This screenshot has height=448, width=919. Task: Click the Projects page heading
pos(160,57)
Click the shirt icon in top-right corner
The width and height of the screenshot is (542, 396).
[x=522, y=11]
§ §
SET EXERCISE → Can you write out the records above again, swapping "Click" for "Tap" everywhere it occurs and leaving everything else unchanged?

WORKED ANSWER →
This screenshot has height=448, width=919. Task: Tap the Projects page heading
pos(160,57)
Tap the shirt icon in top-right corner
The width and height of the screenshot is (542, 396).
[x=522, y=11]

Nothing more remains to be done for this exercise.